**EXERCISE DESCRIPTION:**
Find the line with "Task: Download Chinese" and the line with "Given: Send the" in the entries below; output exactly those two lines, every line between them, and no others.
* * *
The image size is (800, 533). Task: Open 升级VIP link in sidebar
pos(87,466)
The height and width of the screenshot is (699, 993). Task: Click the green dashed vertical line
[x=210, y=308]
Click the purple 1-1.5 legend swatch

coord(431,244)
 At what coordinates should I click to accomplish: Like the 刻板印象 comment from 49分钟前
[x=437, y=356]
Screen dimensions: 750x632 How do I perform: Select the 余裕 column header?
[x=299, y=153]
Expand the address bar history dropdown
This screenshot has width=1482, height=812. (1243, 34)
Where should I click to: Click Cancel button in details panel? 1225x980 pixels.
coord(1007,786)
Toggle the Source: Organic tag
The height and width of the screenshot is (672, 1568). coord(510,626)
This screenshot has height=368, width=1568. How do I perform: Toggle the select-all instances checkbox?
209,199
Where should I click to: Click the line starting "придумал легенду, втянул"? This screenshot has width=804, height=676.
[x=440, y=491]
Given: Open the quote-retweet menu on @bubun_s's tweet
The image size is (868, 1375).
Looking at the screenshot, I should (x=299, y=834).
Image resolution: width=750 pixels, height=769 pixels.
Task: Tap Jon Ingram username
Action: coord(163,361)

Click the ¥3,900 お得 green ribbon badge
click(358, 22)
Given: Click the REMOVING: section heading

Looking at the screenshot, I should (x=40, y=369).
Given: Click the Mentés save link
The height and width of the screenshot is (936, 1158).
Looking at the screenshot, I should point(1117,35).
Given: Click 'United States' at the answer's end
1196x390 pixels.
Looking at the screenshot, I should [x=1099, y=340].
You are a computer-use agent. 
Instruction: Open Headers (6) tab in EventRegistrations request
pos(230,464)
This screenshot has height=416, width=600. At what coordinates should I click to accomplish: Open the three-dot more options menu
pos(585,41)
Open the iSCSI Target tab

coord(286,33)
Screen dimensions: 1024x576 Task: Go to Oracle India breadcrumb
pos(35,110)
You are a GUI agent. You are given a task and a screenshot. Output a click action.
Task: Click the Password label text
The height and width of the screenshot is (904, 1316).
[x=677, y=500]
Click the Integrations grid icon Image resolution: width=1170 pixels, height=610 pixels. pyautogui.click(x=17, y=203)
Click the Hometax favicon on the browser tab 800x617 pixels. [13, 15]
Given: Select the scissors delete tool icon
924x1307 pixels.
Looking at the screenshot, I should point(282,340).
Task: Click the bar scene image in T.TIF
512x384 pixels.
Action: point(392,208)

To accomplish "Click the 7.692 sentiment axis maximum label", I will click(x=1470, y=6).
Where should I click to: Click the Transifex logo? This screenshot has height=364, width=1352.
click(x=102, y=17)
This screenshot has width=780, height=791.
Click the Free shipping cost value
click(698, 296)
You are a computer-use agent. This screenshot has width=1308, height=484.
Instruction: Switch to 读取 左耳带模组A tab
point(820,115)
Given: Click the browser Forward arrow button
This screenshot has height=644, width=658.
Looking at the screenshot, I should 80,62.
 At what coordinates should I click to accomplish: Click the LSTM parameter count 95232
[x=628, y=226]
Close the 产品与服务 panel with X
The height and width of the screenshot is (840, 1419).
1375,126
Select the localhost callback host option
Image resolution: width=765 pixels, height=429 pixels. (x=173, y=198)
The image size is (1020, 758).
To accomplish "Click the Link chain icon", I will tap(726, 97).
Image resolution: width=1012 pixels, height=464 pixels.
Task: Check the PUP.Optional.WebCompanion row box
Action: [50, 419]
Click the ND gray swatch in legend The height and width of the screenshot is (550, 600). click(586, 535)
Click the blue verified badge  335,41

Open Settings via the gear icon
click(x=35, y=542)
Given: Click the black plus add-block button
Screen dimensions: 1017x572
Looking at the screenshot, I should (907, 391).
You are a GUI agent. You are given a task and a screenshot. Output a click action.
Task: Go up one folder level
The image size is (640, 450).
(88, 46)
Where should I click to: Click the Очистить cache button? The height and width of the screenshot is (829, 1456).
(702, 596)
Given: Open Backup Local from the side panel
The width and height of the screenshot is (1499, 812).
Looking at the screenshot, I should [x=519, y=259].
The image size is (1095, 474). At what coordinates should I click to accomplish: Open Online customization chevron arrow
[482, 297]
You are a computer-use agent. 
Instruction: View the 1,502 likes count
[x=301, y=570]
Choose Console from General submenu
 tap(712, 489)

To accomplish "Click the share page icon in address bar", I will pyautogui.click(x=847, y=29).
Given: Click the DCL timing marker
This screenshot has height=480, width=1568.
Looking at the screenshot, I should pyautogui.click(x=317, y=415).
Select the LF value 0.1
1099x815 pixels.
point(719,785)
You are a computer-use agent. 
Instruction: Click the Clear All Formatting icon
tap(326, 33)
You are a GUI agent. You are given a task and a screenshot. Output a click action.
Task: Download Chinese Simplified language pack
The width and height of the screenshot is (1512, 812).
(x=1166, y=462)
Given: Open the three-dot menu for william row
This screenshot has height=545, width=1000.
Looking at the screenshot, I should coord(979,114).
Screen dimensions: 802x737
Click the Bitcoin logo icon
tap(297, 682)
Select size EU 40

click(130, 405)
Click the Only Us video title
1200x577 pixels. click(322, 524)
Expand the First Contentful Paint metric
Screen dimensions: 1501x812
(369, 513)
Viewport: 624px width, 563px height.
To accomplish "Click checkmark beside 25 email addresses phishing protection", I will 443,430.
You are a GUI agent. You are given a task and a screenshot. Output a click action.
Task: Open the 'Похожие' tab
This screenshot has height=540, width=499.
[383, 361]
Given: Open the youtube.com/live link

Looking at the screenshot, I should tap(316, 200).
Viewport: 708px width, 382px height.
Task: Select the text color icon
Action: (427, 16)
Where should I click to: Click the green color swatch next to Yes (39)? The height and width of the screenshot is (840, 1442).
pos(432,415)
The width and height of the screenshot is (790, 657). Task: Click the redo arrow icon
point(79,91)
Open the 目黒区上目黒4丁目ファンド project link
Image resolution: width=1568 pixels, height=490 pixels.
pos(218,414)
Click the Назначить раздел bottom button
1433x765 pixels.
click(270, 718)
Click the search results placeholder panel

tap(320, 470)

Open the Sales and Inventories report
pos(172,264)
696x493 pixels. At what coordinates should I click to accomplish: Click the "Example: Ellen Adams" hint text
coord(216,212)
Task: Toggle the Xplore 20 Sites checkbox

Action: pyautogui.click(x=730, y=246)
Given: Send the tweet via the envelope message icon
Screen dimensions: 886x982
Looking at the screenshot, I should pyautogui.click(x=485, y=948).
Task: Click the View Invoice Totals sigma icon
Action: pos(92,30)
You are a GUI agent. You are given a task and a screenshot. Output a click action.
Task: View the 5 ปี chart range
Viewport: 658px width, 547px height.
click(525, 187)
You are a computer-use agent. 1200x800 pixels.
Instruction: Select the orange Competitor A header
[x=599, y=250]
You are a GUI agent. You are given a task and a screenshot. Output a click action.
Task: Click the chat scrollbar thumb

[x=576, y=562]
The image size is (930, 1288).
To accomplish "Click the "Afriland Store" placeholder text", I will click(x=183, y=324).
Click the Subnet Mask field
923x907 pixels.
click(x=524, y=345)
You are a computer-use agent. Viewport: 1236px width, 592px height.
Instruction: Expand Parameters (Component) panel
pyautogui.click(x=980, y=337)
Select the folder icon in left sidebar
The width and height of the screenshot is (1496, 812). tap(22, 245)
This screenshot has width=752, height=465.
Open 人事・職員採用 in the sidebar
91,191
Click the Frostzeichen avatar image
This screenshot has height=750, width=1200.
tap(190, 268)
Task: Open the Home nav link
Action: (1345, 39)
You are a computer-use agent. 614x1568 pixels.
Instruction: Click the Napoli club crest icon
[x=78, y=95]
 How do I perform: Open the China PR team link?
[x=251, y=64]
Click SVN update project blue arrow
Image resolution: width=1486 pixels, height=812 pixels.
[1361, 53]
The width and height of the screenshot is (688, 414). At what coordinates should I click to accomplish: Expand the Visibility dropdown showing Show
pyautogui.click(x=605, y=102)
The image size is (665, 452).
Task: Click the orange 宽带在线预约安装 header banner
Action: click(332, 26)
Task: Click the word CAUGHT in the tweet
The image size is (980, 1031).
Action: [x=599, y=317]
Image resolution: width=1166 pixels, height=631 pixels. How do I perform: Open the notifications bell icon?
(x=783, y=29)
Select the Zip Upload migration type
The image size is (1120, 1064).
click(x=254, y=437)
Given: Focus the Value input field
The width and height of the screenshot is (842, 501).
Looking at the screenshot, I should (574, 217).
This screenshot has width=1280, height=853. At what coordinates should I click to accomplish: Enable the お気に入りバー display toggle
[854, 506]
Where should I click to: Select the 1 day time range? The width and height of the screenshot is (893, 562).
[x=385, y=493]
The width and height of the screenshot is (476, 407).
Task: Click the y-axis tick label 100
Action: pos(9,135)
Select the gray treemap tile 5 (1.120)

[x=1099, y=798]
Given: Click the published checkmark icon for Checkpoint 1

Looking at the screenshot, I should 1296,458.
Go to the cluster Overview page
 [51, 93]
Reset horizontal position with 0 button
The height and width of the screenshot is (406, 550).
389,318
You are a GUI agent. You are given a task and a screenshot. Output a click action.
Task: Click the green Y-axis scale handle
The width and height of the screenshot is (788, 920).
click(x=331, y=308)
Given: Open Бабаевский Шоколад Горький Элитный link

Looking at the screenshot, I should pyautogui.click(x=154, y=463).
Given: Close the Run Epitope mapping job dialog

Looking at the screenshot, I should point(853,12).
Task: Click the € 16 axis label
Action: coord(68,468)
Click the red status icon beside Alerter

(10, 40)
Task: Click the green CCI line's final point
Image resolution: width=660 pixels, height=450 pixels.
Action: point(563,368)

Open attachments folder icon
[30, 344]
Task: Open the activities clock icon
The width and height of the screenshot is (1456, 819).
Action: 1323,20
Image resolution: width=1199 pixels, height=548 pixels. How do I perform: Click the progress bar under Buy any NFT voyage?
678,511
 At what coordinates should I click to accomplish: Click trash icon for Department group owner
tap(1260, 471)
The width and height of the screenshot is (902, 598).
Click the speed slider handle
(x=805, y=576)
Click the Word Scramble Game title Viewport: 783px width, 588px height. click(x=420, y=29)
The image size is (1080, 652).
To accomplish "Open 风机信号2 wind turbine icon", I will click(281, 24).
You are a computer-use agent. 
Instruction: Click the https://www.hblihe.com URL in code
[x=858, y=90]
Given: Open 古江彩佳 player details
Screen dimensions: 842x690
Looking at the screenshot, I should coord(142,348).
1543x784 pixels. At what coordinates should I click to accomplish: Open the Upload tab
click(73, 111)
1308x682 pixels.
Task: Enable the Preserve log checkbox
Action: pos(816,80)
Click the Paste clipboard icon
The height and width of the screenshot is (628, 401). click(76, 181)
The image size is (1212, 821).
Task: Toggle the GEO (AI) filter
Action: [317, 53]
* * *
**OUTPUT FOR THIS EXERCISE:**
Task: Download Chinese Simplified language pack
The width and height of the screenshot is (1512, 812).
(x=1166, y=462)
Given: Open the three-dot menu for william row
This screenshot has height=545, width=1000.
Looking at the screenshot, I should coord(979,114).
Screen dimensions: 802x737
Click the Bitcoin logo icon
tap(297, 682)
Select size EU 40

click(130, 405)
Click the Only Us video title
1200x577 pixels. click(322, 524)
Expand the First Contentful Paint metric
Screen dimensions: 1501x812
(369, 513)
Viewport: 624px width, 563px height.
To accomplish "Click checkmark beside 25 email addresses phishing protection", I will 443,430.
You are a GUI agent. You are given a task and a screenshot. Output a click action.
Task: Open the 'Похожие' tab
This screenshot has height=540, width=499.
[383, 361]
Given: Open the youtube.com/live link

Looking at the screenshot, I should tap(316, 200).
Viewport: 708px width, 382px height.
Task: Select the text color icon
Action: (427, 16)
Where should I click to: Click the green color swatch next to Yes (39)? The height and width of the screenshot is (840, 1442).
pos(432,415)
The width and height of the screenshot is (790, 657). Task: Click the redo arrow icon
point(79,91)
Open the 目黒区上目黒4丁目ファンド project link
Image resolution: width=1568 pixels, height=490 pixels.
pos(218,414)
Click the Назначить раздел bottom button
1433x765 pixels.
click(270, 718)
Click the search results placeholder panel

tap(320, 470)

Open the Sales and Inventories report
pos(172,264)
696x493 pixels. At what coordinates should I click to accomplish: Click the "Example: Ellen Adams" hint text
coord(216,212)
Task: Toggle the Xplore 20 Sites checkbox

Action: pyautogui.click(x=730, y=246)
Given: Send the tweet via the envelope message icon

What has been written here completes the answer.